━━━━━ DATA RECORDS ━━━━━

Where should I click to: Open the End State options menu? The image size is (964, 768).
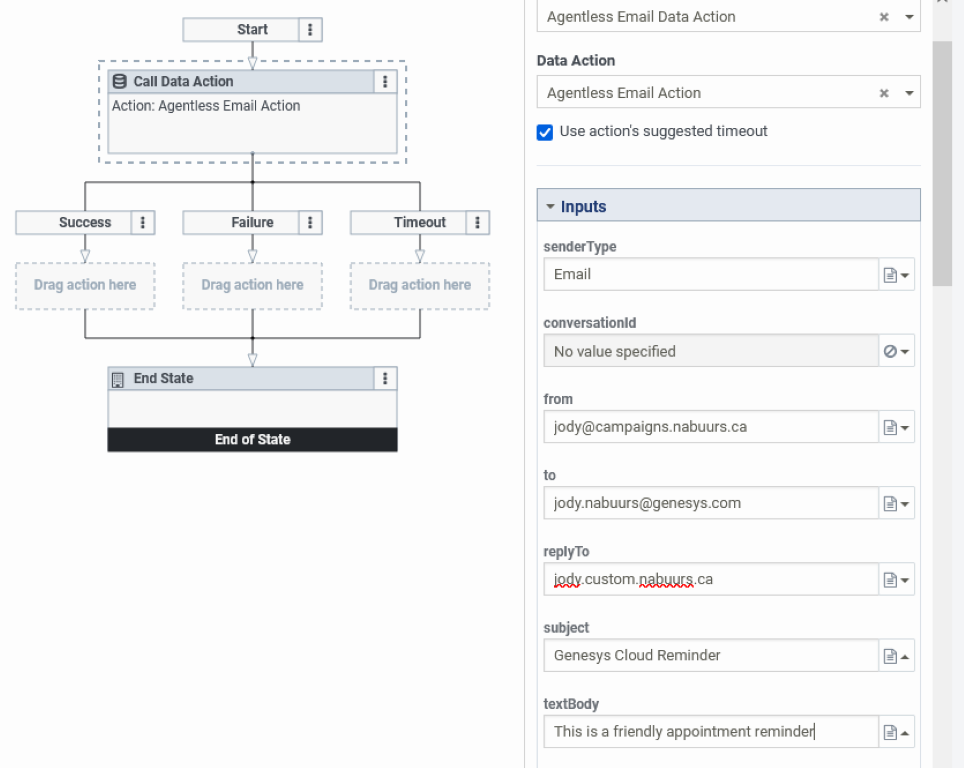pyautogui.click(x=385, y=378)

━━━━━
━━━━━ DATA RECORDS ━━━━━

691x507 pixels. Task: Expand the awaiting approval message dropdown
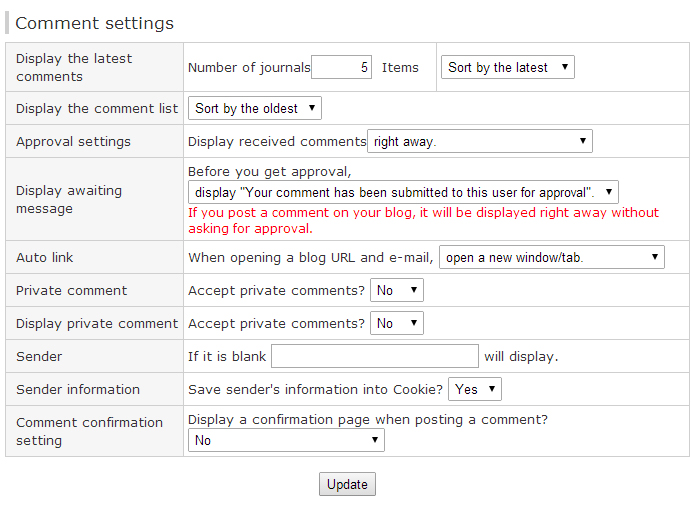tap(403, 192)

━━━━━
━━━━━ DATA RECORDS ━━━━━

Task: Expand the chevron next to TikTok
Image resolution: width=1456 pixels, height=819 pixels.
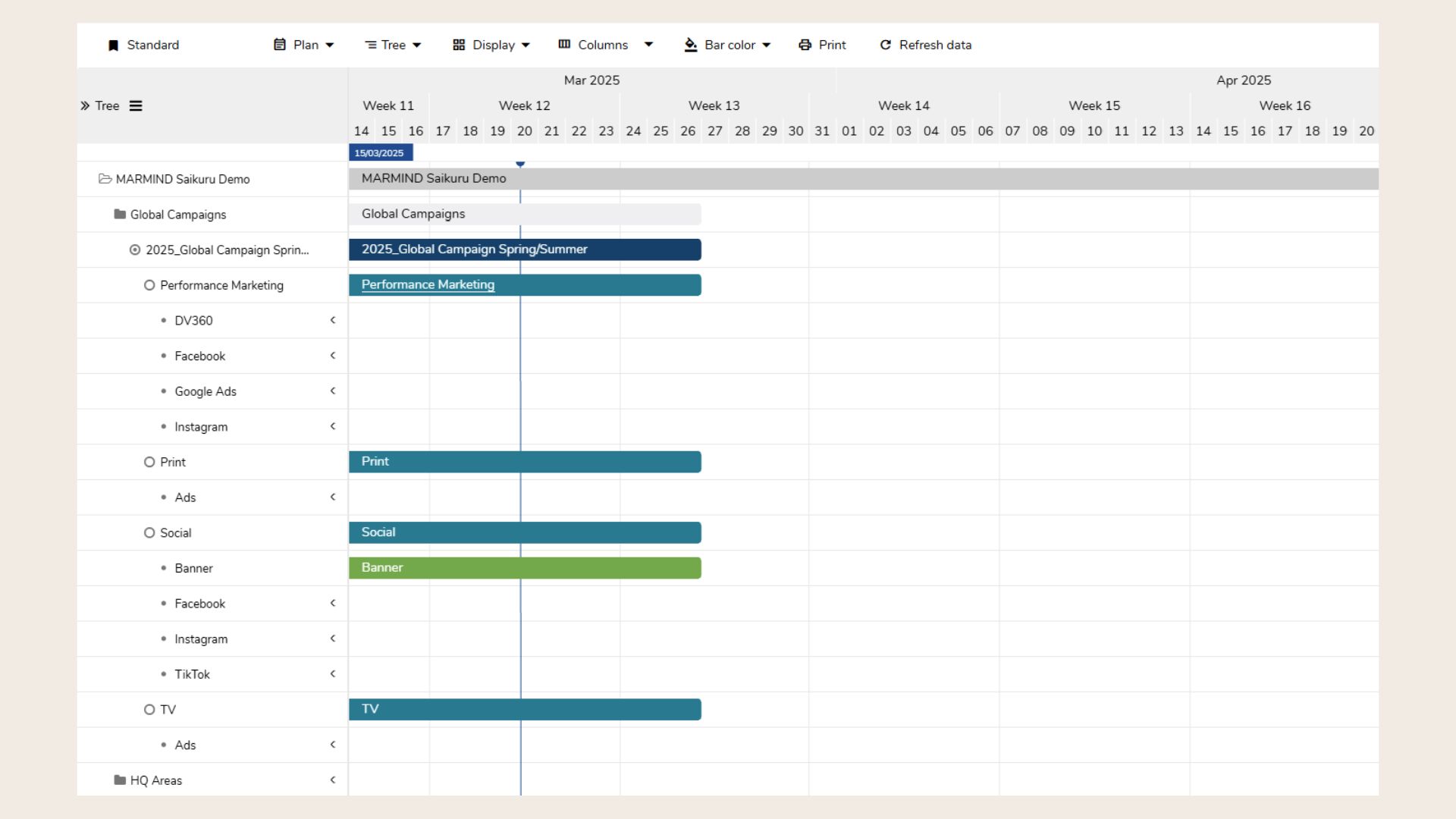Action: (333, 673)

━━━━━

__WHAT TO WORK ON__
Count the lines in the records above that contain the string "pixels". Reply with only the number.

__EXERCISE RESULT__
2